SB24 Won’t Solve CT’s Real Teacher Equity Problems
Connecticut’s SB 24 appears to be little more than boilerplate reformy legislation which, like similar legislation in other states, creates a massive smokescreen concealing the very real problems facing Connecticut school districts. I addressed in a previous post my concern that SB24′s emphasis on charter expansion as a solution for high poverty districts is misguided, mainly because most of those successful charter schools in CT are currently achieving their successes at least in part by NOT serving high poverty populations. And another part may be the additional resources of these schools, used for such things as increased school time, supported by increased teacher salaries. But SB24 comes with few resources attached. The other major elements of SB24 involve teacher “effectiveness” with significant emphasis on use of student performance measures for teacher evaluation. For numerous posts on this topic, see: http://schoolfinance101.wordpress.com/category/race-to-the-top/value-added-teacher-evaluation/
A few points are in order before I move on.
First, even if we make value added measures about 20% of an evaluation system, and observations and other measures cover the rest, if the value-added measures vary most (which they are likely to, simply because they will be reported as statistically norm-referenced), then the value added measures likely become the tipping point more often than not. This is hugely problematic, given our inability to fully remove bias from these measures, and the fact that they remain so damn noisy as to hardly be useful at all(and are easily manipulated to yield different results for individual teachers)
Second, arguing that somehow using these noisy, potentially biased measures for personnel management or even mass deselection of teachers will somehow improve the equity of the distribution of teachers across advantaged and disadvantaged schools is simply absurd! This is especially the case if absolutely no attention is paid to existing underlying disparities in working conditions and teacher compensation.
The Real Connecticut Problem(s)
So, let’s take a look at what’s really going on in Connecticut regarding the distribution and compensation of teachers. But, let me begin with a bit of background literature on the relationship between funding and teacher quality. Rather than reinvent the wheel here, allow me to rely on a section of a policy brief I wrote last fall for Shanker Institute:
The Coleman report looked at a variety of specific schooling resource measures, most notably teacher characteristics, finding positive relationships between these traits and student outcomes. A multitude of studies on the relationship between teacher characteristics and student outcomes have followed, producing mixed messages as to which matter most and by how much.[i] Inconsistent findings on the relationship between teacher “effectiveness” and how teachers get paid – by experience and education – added fuel to “money doesn’t matter” fire. Since a large proportion of school spending necessarily goes to teacher compensation, and (according to this argument) since we’re not paying teachers in a manner that reflects or incentivizes their productivity, then spending more money won’t help.[ii] In other words, the assertion is that money spent on the current system doesn’t matter, but it could if the system was to change.

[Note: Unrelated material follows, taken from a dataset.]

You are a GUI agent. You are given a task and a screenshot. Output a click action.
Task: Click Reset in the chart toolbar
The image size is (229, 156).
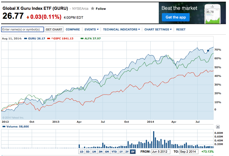coord(181,29)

Of course, in a sense, this is an argument that money does matter. But it also misses the important point about the role of experience and education in determining teachers’ salaries, and what that means for student outcomes.
While teacher salary schedules may determine pay differentials across teachers withindistricts, the simple fact is that where one teaches is also very important in determining how much he or she makes.[iii] Arguing over attributes that drive the raises in salary schedules also ignores the bigger question of whether paying teachers more in general might improve the quality of the workforce and, ultimately, student outcomes. Teacher pay is increasingly uncompetitive with that offered by other professions, and the “penalty” teachers pay increases the longer they stay on the job.[iv]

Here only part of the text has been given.